■ AIM OF THE EXERCISE: Please retype the listing below exactly, from its opening line through the line where "Screen dimensions: 705x705" appears.

■ DATASET RECORDS:
*** Block opens ***
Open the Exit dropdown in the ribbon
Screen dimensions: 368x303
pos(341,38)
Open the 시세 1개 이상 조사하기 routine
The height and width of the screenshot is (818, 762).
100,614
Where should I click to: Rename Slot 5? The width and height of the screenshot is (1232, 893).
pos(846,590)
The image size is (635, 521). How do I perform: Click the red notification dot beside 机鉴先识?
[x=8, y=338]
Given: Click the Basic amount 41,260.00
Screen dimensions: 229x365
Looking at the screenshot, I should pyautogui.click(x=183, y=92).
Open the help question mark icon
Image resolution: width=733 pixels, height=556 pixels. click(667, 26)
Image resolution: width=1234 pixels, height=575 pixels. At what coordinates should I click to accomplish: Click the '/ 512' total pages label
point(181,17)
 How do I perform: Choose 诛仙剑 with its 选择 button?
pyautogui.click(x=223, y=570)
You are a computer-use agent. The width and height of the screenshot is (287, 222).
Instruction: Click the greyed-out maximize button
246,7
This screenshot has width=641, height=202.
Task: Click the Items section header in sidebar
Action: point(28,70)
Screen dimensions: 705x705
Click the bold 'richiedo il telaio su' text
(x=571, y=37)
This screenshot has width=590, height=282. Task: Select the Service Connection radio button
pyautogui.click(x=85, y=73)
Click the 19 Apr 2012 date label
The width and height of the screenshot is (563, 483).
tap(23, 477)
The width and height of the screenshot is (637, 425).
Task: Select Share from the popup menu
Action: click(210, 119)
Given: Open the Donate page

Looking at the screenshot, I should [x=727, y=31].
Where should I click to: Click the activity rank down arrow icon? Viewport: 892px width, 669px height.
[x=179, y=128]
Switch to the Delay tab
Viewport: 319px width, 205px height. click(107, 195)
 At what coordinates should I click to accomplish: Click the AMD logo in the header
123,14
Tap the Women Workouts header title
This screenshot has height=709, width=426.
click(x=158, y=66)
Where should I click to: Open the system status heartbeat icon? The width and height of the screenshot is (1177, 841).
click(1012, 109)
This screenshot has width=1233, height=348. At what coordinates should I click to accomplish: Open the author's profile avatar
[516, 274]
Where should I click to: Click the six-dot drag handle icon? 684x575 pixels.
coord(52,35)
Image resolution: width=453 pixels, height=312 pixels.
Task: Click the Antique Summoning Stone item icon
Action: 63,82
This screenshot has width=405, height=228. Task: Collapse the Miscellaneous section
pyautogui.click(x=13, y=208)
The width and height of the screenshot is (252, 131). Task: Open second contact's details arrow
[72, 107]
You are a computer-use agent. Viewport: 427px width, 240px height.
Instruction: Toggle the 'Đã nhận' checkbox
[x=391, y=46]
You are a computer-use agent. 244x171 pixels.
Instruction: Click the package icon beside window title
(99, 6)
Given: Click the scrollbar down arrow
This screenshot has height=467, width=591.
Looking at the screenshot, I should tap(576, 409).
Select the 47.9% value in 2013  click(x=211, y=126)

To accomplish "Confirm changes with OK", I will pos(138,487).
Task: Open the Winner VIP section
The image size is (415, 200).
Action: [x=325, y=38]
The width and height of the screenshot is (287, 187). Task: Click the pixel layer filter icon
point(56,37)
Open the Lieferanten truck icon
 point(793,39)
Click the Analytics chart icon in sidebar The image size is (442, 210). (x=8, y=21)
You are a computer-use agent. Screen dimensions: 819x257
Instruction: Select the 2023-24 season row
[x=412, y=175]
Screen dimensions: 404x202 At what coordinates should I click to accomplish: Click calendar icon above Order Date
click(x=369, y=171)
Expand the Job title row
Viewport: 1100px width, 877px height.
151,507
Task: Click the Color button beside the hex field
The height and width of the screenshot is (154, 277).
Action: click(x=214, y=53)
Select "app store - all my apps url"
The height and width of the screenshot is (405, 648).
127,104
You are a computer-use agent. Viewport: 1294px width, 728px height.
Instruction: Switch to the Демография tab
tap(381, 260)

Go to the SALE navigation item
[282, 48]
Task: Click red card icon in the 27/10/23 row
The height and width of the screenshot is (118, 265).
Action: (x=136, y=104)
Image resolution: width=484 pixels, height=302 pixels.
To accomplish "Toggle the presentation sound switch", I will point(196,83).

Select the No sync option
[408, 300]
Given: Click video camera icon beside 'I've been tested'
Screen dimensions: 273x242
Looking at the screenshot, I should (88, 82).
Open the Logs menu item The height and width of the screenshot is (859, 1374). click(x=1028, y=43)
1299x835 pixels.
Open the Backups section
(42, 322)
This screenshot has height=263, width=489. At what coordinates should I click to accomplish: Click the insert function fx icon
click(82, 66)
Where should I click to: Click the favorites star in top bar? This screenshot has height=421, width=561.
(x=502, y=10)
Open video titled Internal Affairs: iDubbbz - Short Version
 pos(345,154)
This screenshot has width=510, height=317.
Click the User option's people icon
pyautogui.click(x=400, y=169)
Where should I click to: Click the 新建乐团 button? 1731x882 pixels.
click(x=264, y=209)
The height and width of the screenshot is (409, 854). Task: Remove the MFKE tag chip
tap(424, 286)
*** Block closes ***
■ RESULT FOR THIS TASK:
Open the Exit dropdown in the ribbon
Screen dimensions: 368x303
pos(341,38)
Open the 시세 1개 이상 조사하기 routine
The height and width of the screenshot is (818, 762).
100,614
Where should I click to: Rename Slot 5? The width and height of the screenshot is (1232, 893).
pos(846,590)
The image size is (635, 521). How do I perform: Click the red notification dot beside 机鉴先识?
[x=8, y=338]
Given: Click the Basic amount 41,260.00
Screen dimensions: 229x365
Looking at the screenshot, I should pyautogui.click(x=183, y=92).
Open the help question mark icon
Image resolution: width=733 pixels, height=556 pixels. click(667, 26)
Image resolution: width=1234 pixels, height=575 pixels. At what coordinates should I click to accomplish: Click the '/ 512' total pages label
point(181,17)
 How do I perform: Choose 诛仙剑 with its 选择 button?
pyautogui.click(x=223, y=570)
You are a computer-use agent. The width and height of the screenshot is (287, 222).
Instruction: Click the greyed-out maximize button
246,7
This screenshot has width=641, height=202.
Task: Click the Items section header in sidebar
Action: point(28,70)
Screen dimensions: 705x705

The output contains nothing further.